"""Tracer implementation for Langfuse OpenTelemetry integration.

This module provides the LangfuseTracer class, a thread-safe singleton that manages OpenTelemetry
tracing infrastructure for Langfuse. It handles tracer initialization, span processors,
API clients, and coordinates background tasks for efficient data processing and media handling.

Key features:
- Thread-safe OpenTelemetry tracer with Langfuse-specific span processors and sampling
- Configurable batch processing of spans and scores with intelligent flushing behavior
- Asynchronous background media upload processing with dedicated worker threads
- Concurrent score ingestion with batching and retry mechanisms
- Automatic project ID discovery and caching
- Graceful shutdown handling with proper resource cleanup
- Fault tolerance with detailed error logging and recovery mechanisms
"""

import atexit
import os
import threading
from queue import Full, Queue
from typing import Any, Callable, Dict, List, Optional, cast

import httpx
from opentelemetry import trace as otel_trace_api
from opentelemetry.sdk.resources import Resource
from opentelemetry.sdk.trace import ReadableSpan, TracerProvider
from opentelemetry.sdk.trace.sampling import Decision, TraceIdRatioBased
from opentelemetry.trace import Tracer

from langfuse._client.attributes import LangfuseOtelSpanAttributes
from langfuse._client.constants import LANGFUSE_TRACER_NAME
from langfuse._client.environment_variables import (
    LANGFUSE_MEDIA_UPLOAD_ENABLED,
    LANGFUSE_MEDIA_UPLOAD_THREAD_COUNT,
    LANGFUSE_RELEASE,
    LANGFUSE_TRACING_ENVIRONMENT,
)
from langfuse._client.span_processor import LangfuseSpanProcessor
from langfuse._task_manager.media_manager import MediaManager
from langfuse._task_manager.media_upload_consumer import MediaUploadConsumer
from langfuse._task_manager.score_ingestion_consumer import ScoreIngestionConsumer
from langfuse._utils.environment import get_common_release_envs
from langfuse._utils.prompt_cache import PromptCache
from langfuse._utils.request import LangfuseClient
from langfuse.api import AsyncLangfuseAPI, LangfuseAPI
from langfuse.logger import langfuse_logger
from langfuse.types import MaskFunction

from ..version import __version__ as langfuse_version


class LangfuseResourceManager:
    """Thread-safe singleton that provides access to the OpenTelemetry tracer and processors.

    This class implements a thread-safe singleton pattern keyed by the public API key,
    ensuring that only one tracer instance exists per API key combination. It manages
    the lifecycle of the OpenTelemetry tracer provider, span processors, and resource
    attributes, as well as background threads for media uploads and score ingestion.
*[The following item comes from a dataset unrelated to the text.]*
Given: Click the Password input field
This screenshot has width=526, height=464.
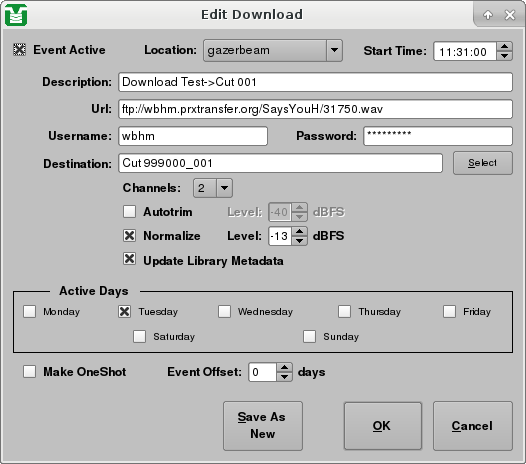Looking at the screenshot, I should coord(438,136).
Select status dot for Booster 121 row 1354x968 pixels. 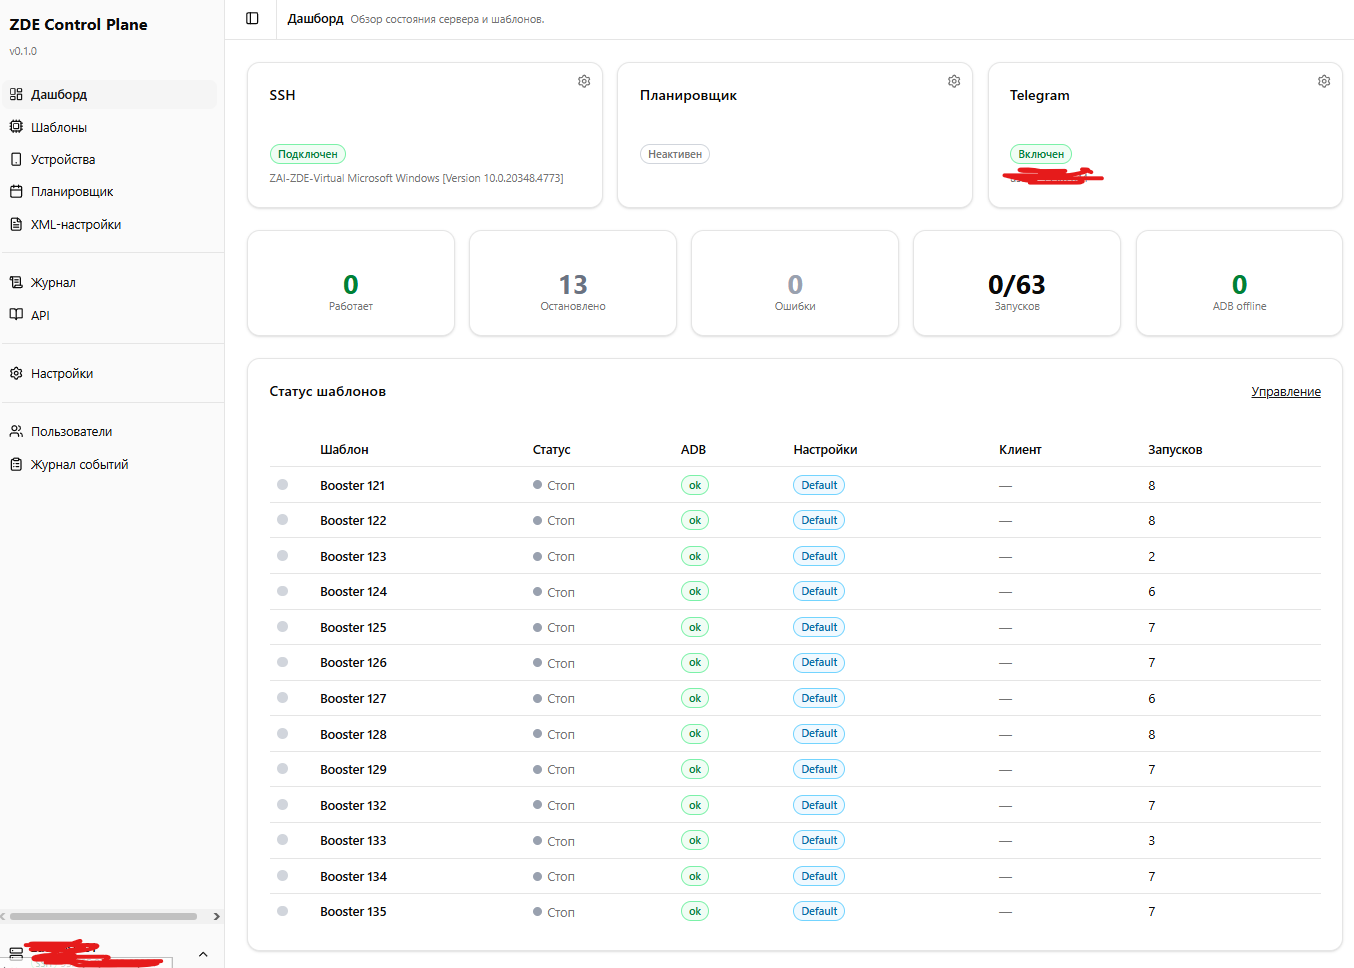pyautogui.click(x=283, y=485)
    The tracer is responsible for:
    1. Setting up the OpenTelemetry tracer with appropriate sampling and configuration
    2. Managing the span processor for exporting spans to the Langfuse API
    3. Creating and managing Langfuse API clients (both synchronous and asynchronous)
    4. Handling background media upload processing via dedicated worker threads
    5. Processing and batching score ingestion events with configurable flush settings
    6. Retrieving and caching project information for URL generation and media handling
    7. Coordinating graceful shutdown of all background processes with proper resource cleanup

    This implementation follows best practices for resource management in long-running
    applications, including thread-safe singleton pattern, bounded queues to prevent memory
    exhaustion, proper resource cleanup on shutdown, and fault-tolerant error handling with
    detailed logging.

    Thread safety is ensured through the use of locks, thread-safe queues, and atomic operations,
    making this implementation suitable for multi-threaded and asyncio applications.
    """

    _instances: Dict[str, "LangfuseResourceManager"] = {}
    _lock = threading.RLock()

    def __new__(
        cls,
        *,
        public_key: str,
        secret_key: str,
        base_url: str,
        environment: Optional[str] = None,
        release: Optional[str] = None,
        timeout: Optional[int] = None,
        flush_at: Optional[int] = None,
        flush_interval: Optional[float] = None,
        httpx_client: Optional[httpx.Client] = None,
        media_upload_thread_count: Optional[int] = None,
        sample_rate: Optional[float] = None,
        mask: Optional[MaskFunction] = None,
        tracing_enabled: Optional[bool] = None,
        blocked_instrumentation_scopes: Optional[List[str]] = None,
        should_export_span: Optional[Callable[[ReadableSpan], bool]] = None,
        additional_headers: Optional[Dict[str, str]] = None,
        tracer_provider: Optional[TracerProvider] = None,
    ) -> "LangfuseResourceManager":
        if public_key in cls._instances:
            return cls._instances[public_key]

        with cls._lock:
            if public_key not in cls._instances:
                instance = super(LangfuseResourceManager, cls).__new__(cls)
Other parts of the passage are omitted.